Bricklayers lay bricks, pre-cut stone and concrete blocks in mortar. They construct, extend and repair domestic and commercial buildings, and other structures such as foundations, walls, chimneys or decorative masonry work. Bricklaying offers a real sense of achievement. At the end of a project, you’ll see the results and be able to say, ‘I built that’.

Average salary*

£17000

-

£40000

Typical hours per week

42 - 44

Number employed in the UK

72,240

How to become a bricklayer

There are several routes to becoming a bricklayer. You can gain the qualifications you need by doing a college course, an apprenticeship or on the job training.

You should explore these routes to find which one is right for you. Although some options will list qualification requirements, many employers are more interested in people who are enthusiastic, willing to learn and able to follow instructions.

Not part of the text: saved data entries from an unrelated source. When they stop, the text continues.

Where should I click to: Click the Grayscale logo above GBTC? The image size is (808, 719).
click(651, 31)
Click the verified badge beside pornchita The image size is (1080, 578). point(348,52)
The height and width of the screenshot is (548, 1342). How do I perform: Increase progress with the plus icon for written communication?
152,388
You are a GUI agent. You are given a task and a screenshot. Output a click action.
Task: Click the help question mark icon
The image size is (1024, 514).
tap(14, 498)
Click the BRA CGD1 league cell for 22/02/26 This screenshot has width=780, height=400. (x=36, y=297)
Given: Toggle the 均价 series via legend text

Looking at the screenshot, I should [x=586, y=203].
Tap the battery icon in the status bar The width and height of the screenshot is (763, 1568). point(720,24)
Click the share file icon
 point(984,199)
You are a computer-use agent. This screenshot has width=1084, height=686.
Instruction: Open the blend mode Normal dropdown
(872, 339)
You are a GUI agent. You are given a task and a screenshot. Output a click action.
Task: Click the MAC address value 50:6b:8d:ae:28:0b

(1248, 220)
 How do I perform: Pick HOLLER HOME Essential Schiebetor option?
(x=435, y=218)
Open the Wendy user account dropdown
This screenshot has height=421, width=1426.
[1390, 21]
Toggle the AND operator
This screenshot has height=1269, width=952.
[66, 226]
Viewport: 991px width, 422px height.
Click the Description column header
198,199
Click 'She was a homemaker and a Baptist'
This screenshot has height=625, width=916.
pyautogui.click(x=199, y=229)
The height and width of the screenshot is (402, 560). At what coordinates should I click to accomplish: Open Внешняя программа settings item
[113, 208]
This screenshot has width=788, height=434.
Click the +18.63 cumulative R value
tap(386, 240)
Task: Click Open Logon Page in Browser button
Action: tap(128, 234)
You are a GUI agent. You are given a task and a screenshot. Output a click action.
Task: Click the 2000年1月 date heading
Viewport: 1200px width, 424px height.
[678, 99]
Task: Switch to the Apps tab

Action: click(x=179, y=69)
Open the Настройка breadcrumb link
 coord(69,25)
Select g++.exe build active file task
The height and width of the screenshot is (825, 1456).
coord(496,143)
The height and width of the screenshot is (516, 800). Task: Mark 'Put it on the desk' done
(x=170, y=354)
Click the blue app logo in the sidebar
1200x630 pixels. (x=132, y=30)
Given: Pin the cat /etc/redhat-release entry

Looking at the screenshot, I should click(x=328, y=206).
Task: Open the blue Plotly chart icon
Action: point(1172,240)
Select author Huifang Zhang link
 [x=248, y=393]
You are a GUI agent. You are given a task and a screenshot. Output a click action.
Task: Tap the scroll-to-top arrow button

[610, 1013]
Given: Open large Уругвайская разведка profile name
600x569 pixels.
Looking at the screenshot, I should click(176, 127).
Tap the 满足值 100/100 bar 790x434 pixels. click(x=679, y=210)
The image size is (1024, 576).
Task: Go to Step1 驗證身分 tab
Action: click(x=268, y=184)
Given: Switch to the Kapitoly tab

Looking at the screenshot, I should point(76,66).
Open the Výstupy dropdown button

You may need a Construction Skills Certification Scheme (CSCS) card to work on a construction site.

College

Your local college or training provider may offer courses such as a Level 1 Certificate in Construction Skills, Level 2 Diploma in Bricklaying or Level 2 Diploma in Trowel Occupations.

You’ll need:

  • 2 or fewer GCSEs at grades 3 to 1 (D to G), or equivalent (level 1 course)
  • 2 or more GCSEs at grades 9 to 3 (A* to D), or equivalent (level 2 course).

Some colleges offer part-time, short courses in bricklaying which could be a good way to find out if this job is for you, especially if you have no experience or are thinking of changing career.

Apprenticeship

An apprenticeship with a construction firm is a good way into the industry.

Apprenticeships are open to anyone over the age of 16. As an apprentice, you will be fully employed by your company and expected to work a minimum of 30 hours a week. Your time will be split between on-the-job experience and a college or training provider.

An intermediate bricklaying apprenticeship offers two years of on-the-job training and time with a training provider. For this, you’ll need GCSEs (including English and maths), or equivalent qualifications.

Work

If you can get a job as a construction site labourer, your employer may provide training so you can become qualified.

Work experience

To help decide whether this job is for you, further your skills and impress employers, you could gain some work experience.

Skills

Additional skills which may benefit anyone considering a job as a bricklayer include:

  • Knowledge of building and construction
  • Be thorough and pay attention to detail
  • Ability to work well with others
  • Be flexible and open to change
  • Patience and the ability to remain calm in stressful situations
  • Ambition and a desire to succeed
  • Ability to work well with your hands
  • Able to carry out basic tasks on a computer or hand-held device

What does a bricklayer do?

As a bricklayer, you will be responsible for one of the most important elements of construction within the housing industry. Duties include laying bricks, measuring out areas, and repairing or maintaining existing structures.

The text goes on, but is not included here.